One more night to believe and then

Another note for my requiem

A memory to carry on

The story’s over when the crowds are gone

Verso la fine degli anni settanta in Florida i fratelli Jon e Criss Oliva decisero di dare vita ad uno dei progetti hard’n’heavy più innovativi e allo stesso tempo sottovalutati dalla comunità dei metalheads: i Savatage. Questa band ha compiuto un percorso stilistico tra i più peculiari del panorama senza ricevere la fama adeguata, anche a seguito della performance del Wacken 2015. Il primo embrione risale alla demo City Beneath the Surface del 1983 (dove troviamo lo storico batterista Steve “Doc” Wacholz), embrione il cui nome è ancora Avatar e da cui prende definitivamente forma la band e forse un intero genere musicale nella sua dimensione più pesante: il progressive metal. Le prime produzioni dei Savatage sembrano più legate agli stilemi di un classico heavy metal anni 80’ con richiami epici; anche se in alcune scelte essi prendono il distacco dovuto sia dalla imperante NWOBHM sia dal nascente thrash. Proprio in quei anni iniziano a prendere vita le prime formazioni canonicamente prog metal come Fates Warning, Queensryche, Crimson Glory e Watchtower e proprio questi grandi nomi non fanno altro che seguire le stesse operazioni compiute precedentemente dai fratelli Oliva. I Savatage proprio con il primo Lp Sirens propongono un heavy semplice nelle sue strutture e che basa tutto il suo impatto sulla voce teatrale di Jon Oliva e sugli assoli al vetriolo di Criss. Da questo primo album ancora immaturo si può già percepire chiaramente il richiamo alla fantasticheria lirica ed alla sperimentazione musicale.

La formazione nel 1983

Il successivo EP The Dungeons are Calling è invece il subissamento definitivo della band verso un orientamento da nerd a la D&D: eppure anche in questo il richiamo dello stilema power metal non è abbastanza forte e forse le “Legions” (come chiamavano i Savatage i propri sostenitori) sembravano trascinare il tutto verso una cattiveria inusitata per il genere che stava prendendo il nome di prog metal.

We’re coming out tonight

We come from the darker light

Join your hands and pray

Maybe you can all be saved?

Questo esordio permette alla band di ingaggiare l’ottimo bassista Johnny Lee Middleton stabilizzando così la propria formazione e soprattutto permette di passare dalla Combat Records alla ben più importante Atlantic. Arrivano i denari necessari per registrare magistralmente Power of the night e accontentare il gusto dei propri fans oltre che il proprio: il richiamo delle tenebre e di quello che è fantasmagoria dell’heavy metal. Il trascinare le legioni di fan non consente di esprimere al meglio il potenziale della band e il successivo Lp Fight for the rock prosegue sulla stessa linea perdendo ancor di più il mordente aggressivo che caratterizza la sezione ritmica della chitarra. Insomma i presupposti per la solita band-fantasma heavy, destinata alla scomparsa dopo due o tre album, c’erano tutti. Nel mentre altri nomi nel panorama heavy e power/epic americano cominciano a sfornare le loro migliori produzioni: l’omonimo dei Crimson Glory, Noble Savage dei Virgin Steele, The Spectre Within e Awaken The Guardian dei Fates Warning, Rage for Order dei Queensryche ed Energetic Disassembly dei Watchtower. Proprio quando il calo sembrava ormai iniziato e l’ascesa di altri grandi iniziata, qualcosa cambia.

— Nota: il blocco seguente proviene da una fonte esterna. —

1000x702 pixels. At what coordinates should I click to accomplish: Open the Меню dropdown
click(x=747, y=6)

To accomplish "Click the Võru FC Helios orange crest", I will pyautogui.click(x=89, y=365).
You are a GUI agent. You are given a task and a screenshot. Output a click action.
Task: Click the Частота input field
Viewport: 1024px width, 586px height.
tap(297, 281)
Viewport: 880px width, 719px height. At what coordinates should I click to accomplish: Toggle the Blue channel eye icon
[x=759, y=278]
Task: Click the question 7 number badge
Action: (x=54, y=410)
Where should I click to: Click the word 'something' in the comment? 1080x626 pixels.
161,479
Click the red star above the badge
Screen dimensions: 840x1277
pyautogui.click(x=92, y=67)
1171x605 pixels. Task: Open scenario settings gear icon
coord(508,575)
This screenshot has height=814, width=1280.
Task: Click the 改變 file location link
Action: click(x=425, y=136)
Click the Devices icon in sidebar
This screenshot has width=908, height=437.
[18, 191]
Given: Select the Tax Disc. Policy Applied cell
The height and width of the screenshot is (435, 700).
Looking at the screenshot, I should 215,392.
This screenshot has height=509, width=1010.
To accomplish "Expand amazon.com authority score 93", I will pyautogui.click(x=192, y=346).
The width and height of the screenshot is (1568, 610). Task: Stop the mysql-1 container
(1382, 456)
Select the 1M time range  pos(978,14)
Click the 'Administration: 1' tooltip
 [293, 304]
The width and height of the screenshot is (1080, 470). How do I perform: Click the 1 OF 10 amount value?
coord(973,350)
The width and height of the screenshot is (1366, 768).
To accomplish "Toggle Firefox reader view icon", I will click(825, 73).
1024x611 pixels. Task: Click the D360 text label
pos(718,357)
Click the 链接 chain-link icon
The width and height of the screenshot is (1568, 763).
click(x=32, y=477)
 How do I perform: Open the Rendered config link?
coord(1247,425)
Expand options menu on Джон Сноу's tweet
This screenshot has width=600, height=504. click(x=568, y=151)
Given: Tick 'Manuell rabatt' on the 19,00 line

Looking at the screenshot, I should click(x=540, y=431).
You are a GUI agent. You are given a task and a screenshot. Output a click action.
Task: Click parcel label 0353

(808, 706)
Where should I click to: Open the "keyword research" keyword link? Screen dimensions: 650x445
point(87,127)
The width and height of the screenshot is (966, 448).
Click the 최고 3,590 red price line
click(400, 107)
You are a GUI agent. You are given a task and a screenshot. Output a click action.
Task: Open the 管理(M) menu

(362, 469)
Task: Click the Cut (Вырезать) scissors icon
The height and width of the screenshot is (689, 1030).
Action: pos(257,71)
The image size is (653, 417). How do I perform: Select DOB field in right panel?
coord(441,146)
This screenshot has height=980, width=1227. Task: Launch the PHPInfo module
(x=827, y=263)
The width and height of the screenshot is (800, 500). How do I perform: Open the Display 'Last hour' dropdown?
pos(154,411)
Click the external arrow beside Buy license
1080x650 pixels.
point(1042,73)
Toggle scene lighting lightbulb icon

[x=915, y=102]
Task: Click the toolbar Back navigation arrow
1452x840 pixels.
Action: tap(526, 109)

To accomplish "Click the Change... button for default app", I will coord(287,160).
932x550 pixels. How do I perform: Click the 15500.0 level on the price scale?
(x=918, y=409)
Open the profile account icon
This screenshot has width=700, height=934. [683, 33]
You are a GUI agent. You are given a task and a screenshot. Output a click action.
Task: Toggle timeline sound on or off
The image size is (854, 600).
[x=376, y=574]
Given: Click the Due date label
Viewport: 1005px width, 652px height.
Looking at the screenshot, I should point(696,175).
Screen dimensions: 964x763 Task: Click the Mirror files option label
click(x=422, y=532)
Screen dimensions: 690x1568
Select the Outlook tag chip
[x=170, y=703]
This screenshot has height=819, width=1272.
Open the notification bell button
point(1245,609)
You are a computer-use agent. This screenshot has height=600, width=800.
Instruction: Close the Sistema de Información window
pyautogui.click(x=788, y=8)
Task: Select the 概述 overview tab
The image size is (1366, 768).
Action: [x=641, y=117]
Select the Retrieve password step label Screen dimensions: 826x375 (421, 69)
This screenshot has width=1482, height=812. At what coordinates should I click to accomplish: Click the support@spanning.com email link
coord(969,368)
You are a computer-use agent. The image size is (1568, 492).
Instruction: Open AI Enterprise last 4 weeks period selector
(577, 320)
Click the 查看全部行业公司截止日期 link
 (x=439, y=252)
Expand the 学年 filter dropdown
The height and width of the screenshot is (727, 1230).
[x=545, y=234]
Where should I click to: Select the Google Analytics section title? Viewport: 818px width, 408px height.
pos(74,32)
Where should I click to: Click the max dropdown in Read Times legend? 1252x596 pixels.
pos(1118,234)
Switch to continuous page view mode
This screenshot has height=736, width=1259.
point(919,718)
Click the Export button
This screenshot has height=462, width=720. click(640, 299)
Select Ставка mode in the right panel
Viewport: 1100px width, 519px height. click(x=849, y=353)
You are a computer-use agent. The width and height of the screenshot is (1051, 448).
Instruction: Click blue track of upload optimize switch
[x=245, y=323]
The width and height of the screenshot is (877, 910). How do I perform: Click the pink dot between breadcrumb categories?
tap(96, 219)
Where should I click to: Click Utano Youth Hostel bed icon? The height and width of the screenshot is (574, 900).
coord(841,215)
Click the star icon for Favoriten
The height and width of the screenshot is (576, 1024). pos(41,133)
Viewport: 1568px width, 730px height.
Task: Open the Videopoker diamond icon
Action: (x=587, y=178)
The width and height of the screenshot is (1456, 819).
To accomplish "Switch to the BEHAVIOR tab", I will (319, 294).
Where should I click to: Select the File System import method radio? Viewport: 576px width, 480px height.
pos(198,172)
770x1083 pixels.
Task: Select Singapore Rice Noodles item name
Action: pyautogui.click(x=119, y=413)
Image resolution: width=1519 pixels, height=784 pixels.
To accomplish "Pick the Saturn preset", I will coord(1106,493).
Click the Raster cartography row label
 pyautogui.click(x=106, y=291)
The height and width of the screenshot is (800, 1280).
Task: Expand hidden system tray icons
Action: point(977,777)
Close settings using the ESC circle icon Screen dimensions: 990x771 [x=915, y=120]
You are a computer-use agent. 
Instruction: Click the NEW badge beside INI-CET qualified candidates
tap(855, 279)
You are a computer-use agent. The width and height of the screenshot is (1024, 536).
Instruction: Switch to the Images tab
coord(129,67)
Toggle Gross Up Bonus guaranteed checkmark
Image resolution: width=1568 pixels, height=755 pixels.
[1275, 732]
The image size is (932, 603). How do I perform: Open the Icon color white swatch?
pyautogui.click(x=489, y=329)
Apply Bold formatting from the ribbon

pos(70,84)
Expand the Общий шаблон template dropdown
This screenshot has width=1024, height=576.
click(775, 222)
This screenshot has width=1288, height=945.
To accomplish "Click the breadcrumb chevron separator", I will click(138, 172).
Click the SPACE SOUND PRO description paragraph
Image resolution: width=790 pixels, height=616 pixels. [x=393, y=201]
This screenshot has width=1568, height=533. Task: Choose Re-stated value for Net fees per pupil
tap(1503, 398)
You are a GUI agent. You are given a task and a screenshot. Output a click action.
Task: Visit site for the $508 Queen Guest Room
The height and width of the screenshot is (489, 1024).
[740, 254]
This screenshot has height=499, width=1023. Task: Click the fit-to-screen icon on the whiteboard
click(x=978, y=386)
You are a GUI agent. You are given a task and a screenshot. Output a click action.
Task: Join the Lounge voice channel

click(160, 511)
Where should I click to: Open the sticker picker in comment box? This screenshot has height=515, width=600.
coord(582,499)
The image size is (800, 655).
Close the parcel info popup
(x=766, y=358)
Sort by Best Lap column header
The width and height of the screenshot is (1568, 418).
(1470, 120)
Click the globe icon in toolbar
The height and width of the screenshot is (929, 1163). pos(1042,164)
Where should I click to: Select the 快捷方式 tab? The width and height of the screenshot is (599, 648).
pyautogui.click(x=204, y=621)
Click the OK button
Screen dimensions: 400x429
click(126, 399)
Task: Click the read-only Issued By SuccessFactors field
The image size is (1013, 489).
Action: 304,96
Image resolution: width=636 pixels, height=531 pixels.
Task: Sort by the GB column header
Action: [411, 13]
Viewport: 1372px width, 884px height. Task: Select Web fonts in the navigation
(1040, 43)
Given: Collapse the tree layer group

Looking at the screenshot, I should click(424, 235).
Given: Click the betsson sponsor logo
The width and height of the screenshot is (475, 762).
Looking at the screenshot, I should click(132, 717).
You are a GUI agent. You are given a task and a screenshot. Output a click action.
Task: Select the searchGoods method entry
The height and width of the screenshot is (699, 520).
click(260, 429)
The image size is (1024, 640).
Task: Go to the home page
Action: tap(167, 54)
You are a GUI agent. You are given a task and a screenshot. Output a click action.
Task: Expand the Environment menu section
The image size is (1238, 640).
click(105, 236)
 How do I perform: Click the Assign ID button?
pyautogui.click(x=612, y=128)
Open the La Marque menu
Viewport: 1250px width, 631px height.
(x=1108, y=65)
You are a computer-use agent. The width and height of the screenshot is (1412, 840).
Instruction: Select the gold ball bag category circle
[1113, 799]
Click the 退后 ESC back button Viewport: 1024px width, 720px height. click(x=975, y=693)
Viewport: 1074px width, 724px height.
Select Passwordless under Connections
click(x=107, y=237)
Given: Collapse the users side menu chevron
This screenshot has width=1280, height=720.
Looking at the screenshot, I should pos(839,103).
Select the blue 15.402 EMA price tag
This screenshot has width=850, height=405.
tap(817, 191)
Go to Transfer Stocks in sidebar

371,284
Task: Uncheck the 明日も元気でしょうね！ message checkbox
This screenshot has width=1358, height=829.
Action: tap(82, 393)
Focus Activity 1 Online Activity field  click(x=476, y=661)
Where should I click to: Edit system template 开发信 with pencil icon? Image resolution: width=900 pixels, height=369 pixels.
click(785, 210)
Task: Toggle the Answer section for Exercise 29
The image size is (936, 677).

Backprint dell’Lp Hall of the Mountain King 1987

Il glam, perlomeno nella sua componente stilisticamente di peso, aveva preso Jon e Criss. Essi però sembrano comprendere l’evoluzione dell’heavy e mantengono la mera componente esteriore glam e riabbracciano il nerd interiore: 1987, anno di Hall of the Mountain King. Si tratta di un album che si è fatto canone di ogni metal di stampo epico e i cui riff e il cui cantato portano il metallaro in chiodo e jeans a sigaretta nel viaggio verniano di streghe, spade e re. Presto i fan si scoprirono che il tempo delle “legioni” era finito e quel grande album era solo un retour de flamme destinato ad estinguersi.

It’s a gutter ballet

Just a menagerie

Still the orchestra plays

On a dark and lonely night

To a distant fading light

Per i Savatage si apre un nuovo panorama grazie al genio compositivo di Jon Oliva: la musica classica. La band è però composta da alcuni metallari che si interessano di musica classica; proprio grazie a questo interesse apporta le prime esplorazioni di stampo neoclassico e sinfonico. Le nuove influenze sfociano inevitabilmente in un approccio caratteristico che sembra mediare in una maniera forzosa la musica classica con il metal: la debolezza rivela invece la propria forza nella fragilità di questo inusitato intreccio. Esperimento mentale: cosa succederebbe se Mikkey Dee entrasse alla Royal Albert Hall per vedere un concerto di musica classica e per qualche oscuro motivo decidesse di lasciarsi influenzare dalle composizioni di Wagner, Stravinsky e Mussorgskij? Fine esperimento mentale e ritorno alla realtà: Mikkey Dee nella sua estrema tamarraggine avrebbe ruttato a fine esecuzione e avrebbe espresso frasi di apprezzamento con chewing gum in bocca. Questo ambizioso e difficile progetto di consonanza è infatti venuto in mente al ben più “fine” Jon Oliva. E proprio in questa nuova direzione la band si muove senza discostarsi troppo in quanto a scelte prettamente compositive delle parti di chitarra di Criss. Il prodotto di queste scelte è Gutter Ballet: ancora oggi non è possibile trovare nel mondo metal qualcosa che assomigli a quest’album senza il plagio. L’ispirazione da parte del Fantasma dell’Opera da parte di Jon Oliva sono nette e la melodia comincia ad assumere un aspetto centrale nella composizione a discapito della rabbia delle precedenti uscite. Eppure questa band floridiana non ha ancora mostrato tutte le sue capacità.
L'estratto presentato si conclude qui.